Work request
Among the entries that follow, some lines contain the word "header". Show all of them.
*** Opening Task input ***
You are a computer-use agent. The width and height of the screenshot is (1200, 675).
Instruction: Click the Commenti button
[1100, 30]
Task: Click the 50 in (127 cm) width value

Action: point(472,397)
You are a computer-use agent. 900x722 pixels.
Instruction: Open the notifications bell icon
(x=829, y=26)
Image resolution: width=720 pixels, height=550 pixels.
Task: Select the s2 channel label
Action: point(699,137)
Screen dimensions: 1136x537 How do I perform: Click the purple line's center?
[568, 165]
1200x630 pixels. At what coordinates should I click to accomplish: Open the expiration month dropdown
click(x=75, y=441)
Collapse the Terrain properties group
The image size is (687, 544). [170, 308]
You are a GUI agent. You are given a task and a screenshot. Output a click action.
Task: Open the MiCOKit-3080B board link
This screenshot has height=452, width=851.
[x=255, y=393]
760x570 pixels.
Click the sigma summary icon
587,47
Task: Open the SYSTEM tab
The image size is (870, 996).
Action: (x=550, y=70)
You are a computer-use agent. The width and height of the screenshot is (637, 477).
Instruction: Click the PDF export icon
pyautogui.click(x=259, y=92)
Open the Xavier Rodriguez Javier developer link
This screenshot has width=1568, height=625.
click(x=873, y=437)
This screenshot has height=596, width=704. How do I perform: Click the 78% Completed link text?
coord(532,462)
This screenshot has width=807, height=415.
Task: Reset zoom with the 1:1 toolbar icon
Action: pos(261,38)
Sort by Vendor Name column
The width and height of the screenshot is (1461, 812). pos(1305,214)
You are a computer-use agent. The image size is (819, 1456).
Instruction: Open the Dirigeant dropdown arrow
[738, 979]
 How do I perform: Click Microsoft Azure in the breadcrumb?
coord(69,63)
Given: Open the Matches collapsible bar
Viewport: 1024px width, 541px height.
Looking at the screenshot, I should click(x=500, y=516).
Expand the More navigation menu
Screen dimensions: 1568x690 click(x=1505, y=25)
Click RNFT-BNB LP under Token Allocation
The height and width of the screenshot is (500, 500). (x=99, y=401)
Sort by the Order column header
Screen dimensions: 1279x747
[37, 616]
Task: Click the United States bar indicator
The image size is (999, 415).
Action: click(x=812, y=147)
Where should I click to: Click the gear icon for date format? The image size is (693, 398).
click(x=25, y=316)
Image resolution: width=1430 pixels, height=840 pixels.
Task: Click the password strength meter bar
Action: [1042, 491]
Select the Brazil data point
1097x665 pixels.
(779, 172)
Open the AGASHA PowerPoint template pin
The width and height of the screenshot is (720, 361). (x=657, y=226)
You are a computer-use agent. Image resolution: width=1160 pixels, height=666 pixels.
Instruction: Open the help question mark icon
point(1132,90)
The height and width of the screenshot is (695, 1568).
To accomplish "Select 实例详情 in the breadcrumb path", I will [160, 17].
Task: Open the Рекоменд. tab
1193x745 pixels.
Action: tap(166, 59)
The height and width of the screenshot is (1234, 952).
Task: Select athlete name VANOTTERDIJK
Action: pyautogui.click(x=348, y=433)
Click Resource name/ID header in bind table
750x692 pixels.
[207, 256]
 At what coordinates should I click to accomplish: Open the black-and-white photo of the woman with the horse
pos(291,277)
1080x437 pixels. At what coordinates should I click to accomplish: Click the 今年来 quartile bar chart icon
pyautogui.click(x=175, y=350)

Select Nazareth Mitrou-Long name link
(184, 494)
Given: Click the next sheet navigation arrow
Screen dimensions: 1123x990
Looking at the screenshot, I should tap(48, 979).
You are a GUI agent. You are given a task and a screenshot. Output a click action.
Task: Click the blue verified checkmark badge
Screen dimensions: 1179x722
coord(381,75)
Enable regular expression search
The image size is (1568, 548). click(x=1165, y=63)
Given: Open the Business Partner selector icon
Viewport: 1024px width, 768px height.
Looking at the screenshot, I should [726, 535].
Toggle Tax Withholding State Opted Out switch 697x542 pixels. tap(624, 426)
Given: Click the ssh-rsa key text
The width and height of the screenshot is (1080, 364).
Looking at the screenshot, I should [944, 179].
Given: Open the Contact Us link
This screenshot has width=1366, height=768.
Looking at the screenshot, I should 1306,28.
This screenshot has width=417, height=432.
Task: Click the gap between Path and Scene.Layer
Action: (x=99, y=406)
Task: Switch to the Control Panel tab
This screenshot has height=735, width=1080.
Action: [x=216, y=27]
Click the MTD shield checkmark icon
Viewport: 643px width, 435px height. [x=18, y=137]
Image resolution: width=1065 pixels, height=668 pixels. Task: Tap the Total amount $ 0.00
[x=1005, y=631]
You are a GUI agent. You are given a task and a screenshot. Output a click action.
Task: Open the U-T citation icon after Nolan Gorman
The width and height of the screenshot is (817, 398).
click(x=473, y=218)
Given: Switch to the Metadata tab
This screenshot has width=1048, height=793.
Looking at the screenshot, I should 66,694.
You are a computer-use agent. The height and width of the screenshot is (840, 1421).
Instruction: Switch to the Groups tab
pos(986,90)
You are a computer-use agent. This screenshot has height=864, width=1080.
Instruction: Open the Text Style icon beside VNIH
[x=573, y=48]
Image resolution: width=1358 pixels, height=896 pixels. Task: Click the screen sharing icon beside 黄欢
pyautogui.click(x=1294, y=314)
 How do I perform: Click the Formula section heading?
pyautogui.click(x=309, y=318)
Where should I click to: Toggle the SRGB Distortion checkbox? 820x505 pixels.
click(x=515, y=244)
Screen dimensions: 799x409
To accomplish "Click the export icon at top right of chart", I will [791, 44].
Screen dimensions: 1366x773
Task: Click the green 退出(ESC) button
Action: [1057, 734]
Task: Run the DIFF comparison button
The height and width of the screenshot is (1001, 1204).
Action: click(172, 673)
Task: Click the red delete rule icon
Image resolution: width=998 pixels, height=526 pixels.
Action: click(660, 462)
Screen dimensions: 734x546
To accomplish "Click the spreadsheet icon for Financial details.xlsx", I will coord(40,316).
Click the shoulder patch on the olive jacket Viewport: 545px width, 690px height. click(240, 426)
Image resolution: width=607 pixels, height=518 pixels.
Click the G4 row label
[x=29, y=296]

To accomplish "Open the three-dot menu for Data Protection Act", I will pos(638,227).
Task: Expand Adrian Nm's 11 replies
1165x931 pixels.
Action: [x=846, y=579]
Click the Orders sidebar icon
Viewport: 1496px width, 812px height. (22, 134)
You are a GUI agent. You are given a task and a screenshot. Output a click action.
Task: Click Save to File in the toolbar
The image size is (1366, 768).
*** Closing Task input ***
Written answer
Sort by the Order column header
Click Resource name/ID header in bind table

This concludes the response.